The Director General of the Budget Office of the Federation (BOF), Tanimu Yakubu, has lauded late former President Muhammadu Buhari’s contributions to the development of Nigeria, describing him as “The Last Stoic of the Savannah”.
In a tribute to the late Buhari, the Director General of the Budget Office of the Federation praised his handling of affairs in the defunct Petroleum Trust Fund (PEF), saying each naira spent, project executed was vetted to achieve set goals.
Yakubu highlighted that under late Buhari’s watch in PTF, not a single culvert was built without cause, contracts were not padded, and not a single project was left behind as a ghost, saying the organisation did not manage a budget, but upheld a trust.
He said, “We knew him not as a myth, but as a man. Those of us who laboured with him in the quiet corridors of the Petroleum Trust Fund saw his principles sharpen into policy. That era was not an illusion. It was execution. Each naira stretched, each project vetted, each promise measured by the same ascetic yardstick by which he governed himself.
“Not a culvert was built without cause. Not a contract was padded. And not a single project was left behind as a ghost. We did not manage a budget—we upheld a trust.
“There, in the modest offices of the PTF, we discovered that patriotism could be methodical, that spreadsheets could become acts of national healing, and that discipline, properly applied, could be more revolutionary than slogans.
“Buhari proved that when a leader leads with clean hands, even limited means can move a country forward. He believed, fiercely, stubbornly, that Nigeria deserved to be whole and honest, even if the world around her was not.
“He had no taste for the indulgences of power. No appetite for stolen wealth. No flair for personal enrichment. His only wealth was duty and perhaps that is why he never seemed poor in soul.”
The Budget Office DG in a tribute said, “to Muhammadu Buhari, General, Guardian, and Reluctant Revolutionary. I sit in the solemn quiet of the capital, while the nation moves northward to Daura, drawn by duty, memory, and the unspoken gravity of a final farewell. But though the body may remain in Abuja, the spirit rides the dusty winds of Katsina, following his cortege as it weaves through the brittle silence of villages that once knew his stride, and now bow in reverent farewell.
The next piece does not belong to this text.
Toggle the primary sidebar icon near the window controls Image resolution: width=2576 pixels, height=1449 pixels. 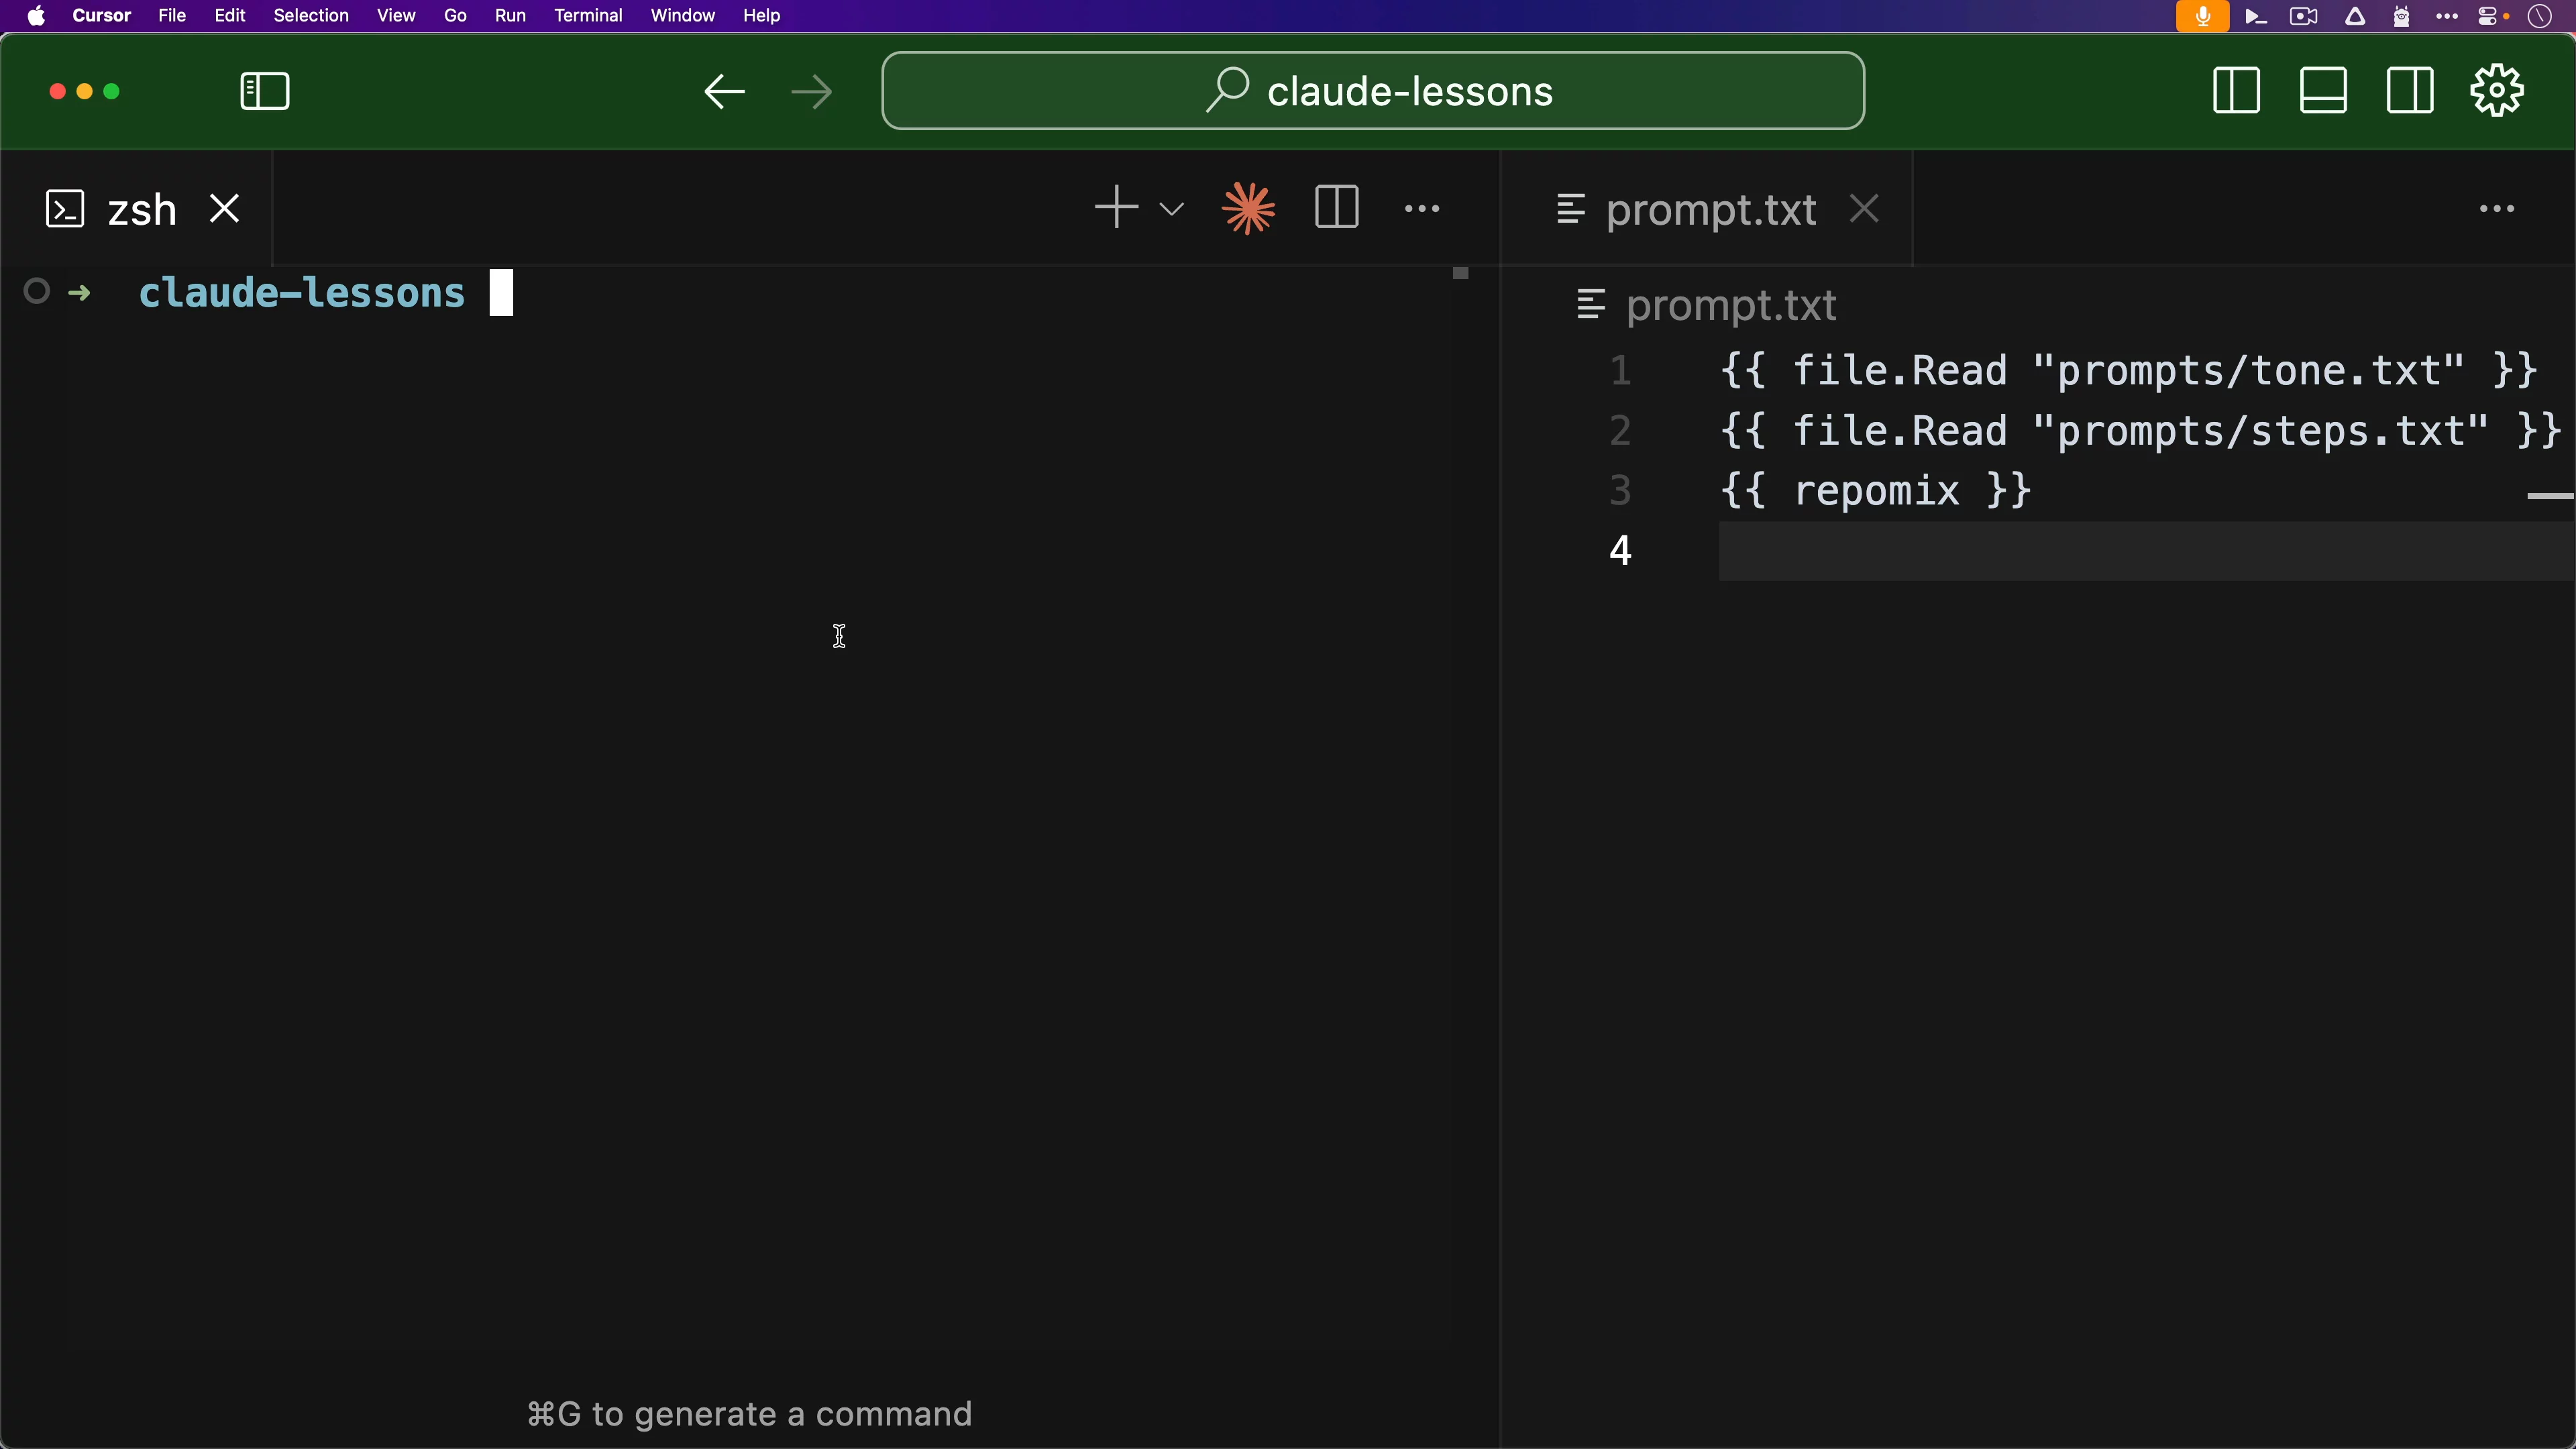265,92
“How does one mourn a man who chose to live simply in a complicated world? A man who owned power, but never let it own him?
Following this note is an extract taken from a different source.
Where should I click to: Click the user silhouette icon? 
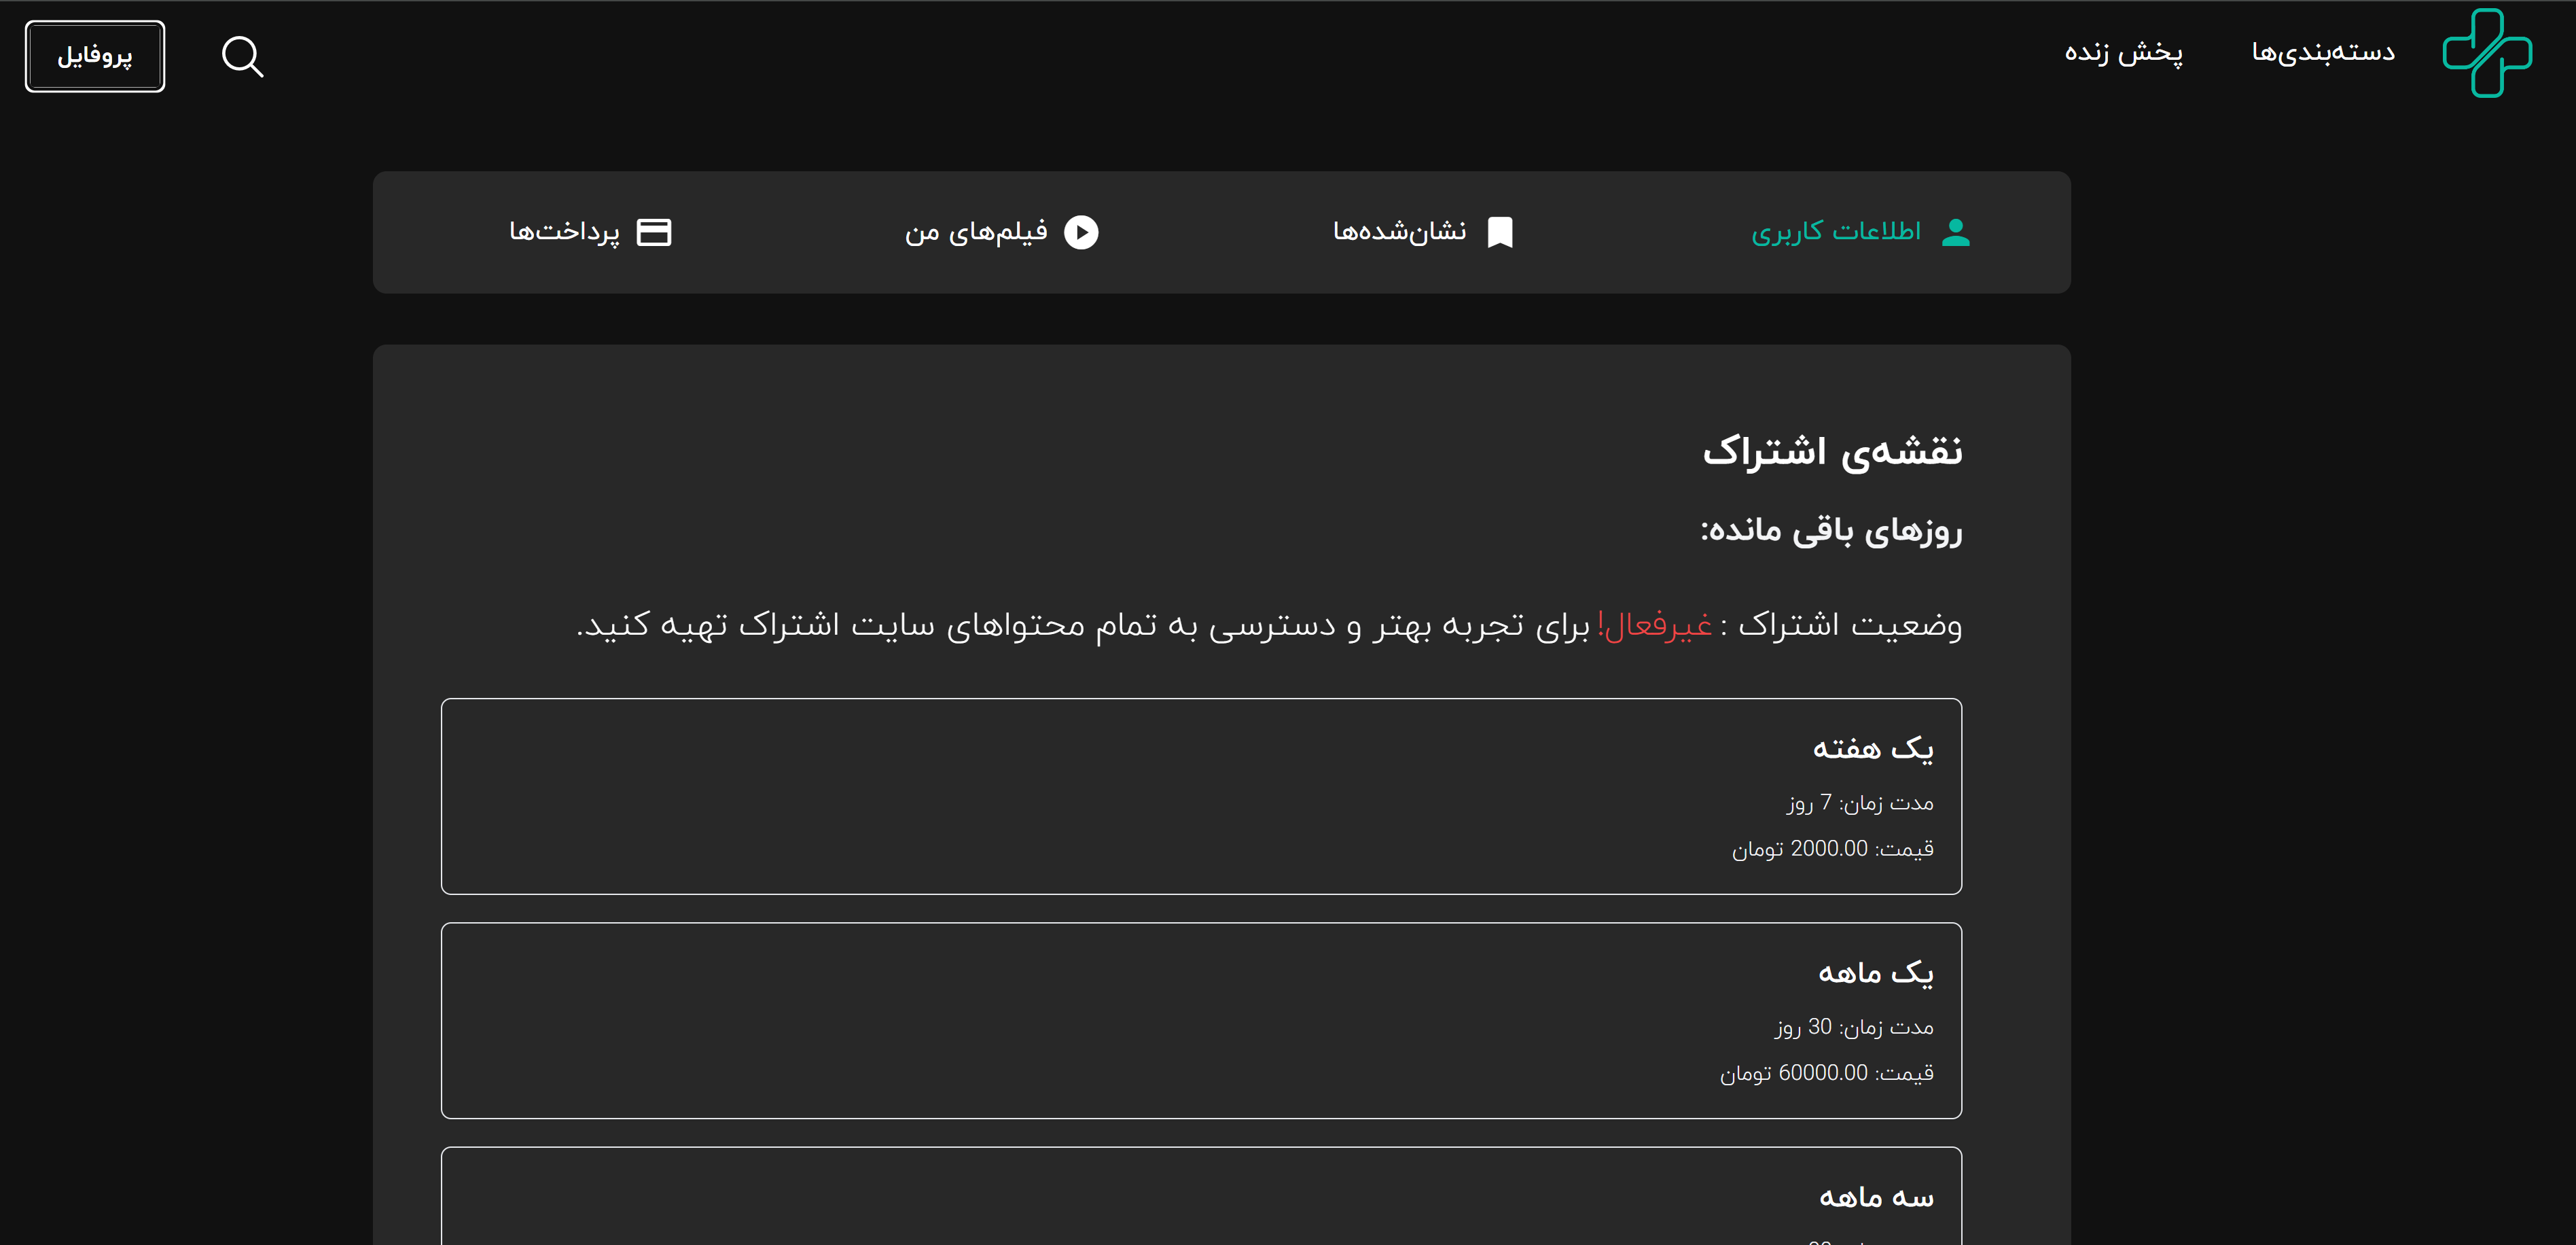(1955, 232)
“Muhammadu Buhari was never flamboyant, but he was luminous. His presence did not crash into rooms; it distilled into them, like slow wisdom. In an age of performance, he remained a man of substance. In a time of noise, he chose silence. And in a country gasping for heroes, he dared to be austere.
“Now he returns to Daura, not to retire, but to rest. And in that rest, a question echoes louder than the elegy: Who among us dares to live with such sparse grandeur again? Who will take up the cross of discipline, in a generation seduced by spectacle? Who will defend institutions, not for applause, but because it is right? Who will serve, not to eat, but to build?
“His legacy is not in marble or gold, but in memory and example. In a time when public virtue is often mocked, when the state staggers under the weight of corruption, and when too many leaders think only of tenure and not of posterity,
“Muhammadu Buhari’s life stands like a lean, unyielding baobab, gnarled by storms, but never uprooted. He reminds us that austerity is not failure. That restraint is not weakness. That the quiet man, steady and sincere, may outlast the charlatan.
“He was not perfect, but he was rare. Let us not simply bury him. Let us exhume his example. Let us ask what it means to truly serve. Let us confront our cynicism with the discipline he practised, not just preached.
“Let us revive institutions with the moral clarity he demanded. And let us measure ourselves, not by wealth accumulated or words spoken, but by work done, with clean hands and clear conscience.
“We do not grieve for him alone. We grieve for the ethic he embodied and for the silence his departure leaves in our national soul. But even in death, his life still points forward: toward integrity, toward sacrifice, toward a Nigeria still possible.
“May his soul rest in the peace he earned. And may we find, in his memory, the courage to become worthy inheritors of his stubborn hope”.